No puede negar que le fascinan desde siempre las casas abandonadas y aquella que descubrió en Galicia una tarde cualquiera, no ha podido olvidarla.
Ni ha podido olvidar el olor. Aquella mezcla de humedad, polvo y abandono que se respiraba dentro de un desorden general, que hacía presentir bajo sus techos una atmósfera axfisiante y opresora.
La cama deshecha, con las sábanas aún arrugadas, y esparcidas sin pudor sobre la colcha: fotografías, cartas, estampas de la Virgen y del Cristo Crucificado. Los cajones entreabiertos, las lámparas de la mesilla como mudos testigos del expolio, reflejando una premura como de ladrón que asalta los recuerdos y se los lleva y se marcha.
Desde la plaza, desde fuera, en las vidrieras de la ventana, donde se veía el letrero de SE VENDE, no se podía adivinar el amasijo de silencio, abandono, soledad, nostalgia que palpitaba en el interior de esos muros. Los rayos de sol levantaban nubes de polvo que bailaban en el aire una danza conocida en el calor de la tarde de agosto.
En los armarios restos de un vestuario antiguo, con el espejo roto y desconchado en los extremos, la bacinilla renegrida debajo de la cama.
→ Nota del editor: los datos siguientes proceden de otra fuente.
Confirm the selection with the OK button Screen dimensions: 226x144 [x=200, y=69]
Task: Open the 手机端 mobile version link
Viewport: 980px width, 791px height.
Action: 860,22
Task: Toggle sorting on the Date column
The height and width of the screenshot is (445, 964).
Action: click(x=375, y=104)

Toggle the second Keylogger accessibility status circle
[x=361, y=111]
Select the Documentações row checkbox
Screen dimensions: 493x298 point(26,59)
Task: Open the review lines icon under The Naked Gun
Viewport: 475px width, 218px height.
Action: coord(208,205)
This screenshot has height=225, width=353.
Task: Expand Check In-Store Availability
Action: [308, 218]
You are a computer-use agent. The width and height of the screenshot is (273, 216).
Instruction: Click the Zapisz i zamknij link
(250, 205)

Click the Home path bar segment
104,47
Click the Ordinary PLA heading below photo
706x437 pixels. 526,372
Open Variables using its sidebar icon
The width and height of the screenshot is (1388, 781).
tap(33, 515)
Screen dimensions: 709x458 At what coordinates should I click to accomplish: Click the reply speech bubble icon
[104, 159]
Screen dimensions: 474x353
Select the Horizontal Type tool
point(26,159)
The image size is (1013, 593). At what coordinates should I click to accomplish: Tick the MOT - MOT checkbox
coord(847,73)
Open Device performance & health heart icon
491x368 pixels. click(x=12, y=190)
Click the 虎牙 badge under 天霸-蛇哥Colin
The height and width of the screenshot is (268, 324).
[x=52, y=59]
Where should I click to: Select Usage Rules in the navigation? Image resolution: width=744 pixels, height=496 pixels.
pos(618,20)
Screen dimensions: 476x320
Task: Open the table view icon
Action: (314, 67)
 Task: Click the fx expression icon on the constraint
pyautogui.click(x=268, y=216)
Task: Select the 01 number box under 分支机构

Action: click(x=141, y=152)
Como si sus habitantes hubieran huído con lo puesto ante una amenaza.
Y en la cocina cubiertos en el fregadero de loza descascarillada, sartenes oxidadas, perolas de latón en las alacenas con la pintura levantada, vasos, quizá con la huella de unos labios, haciéndole compañía a las arañas. Y encima de la mesa todavía con mantel a cuadros, una taza con restos de café y la cuchara desmayada sobre el plato. Y la silla apenas separada de la mesa, hacía imaginar la presencia de un cuerpo que acabara de levantarse.
Y papeles de periódicos viejos, esparcidos por toda la casa, con fechas imposibles de tan lejanas, daban cuenta del naufragio como un cuaderno de bitácora.
En muchas ocasiones se preguntaba quiénes habrían sido sus habitantes y por qué abandonaron así la casa, pero esas dudas alimentan aún más su fantasía y se imagina a la persona que pudo vestir aquella bata tan ajada, que aparecía colgada en una percha igual que un fantasma.
Ya en la calle y con la mirada puesta de nuevo en el letrero de SE VENDE, con los cristales polvorientos devolviéndole los restos de un sol dorado y tardío, pensó que nunca podría comprar esa vivienda, porque ninguna reforma podría borrar jamás el olor, la tristeza y el abandono encerrado en las paredes de esa casa.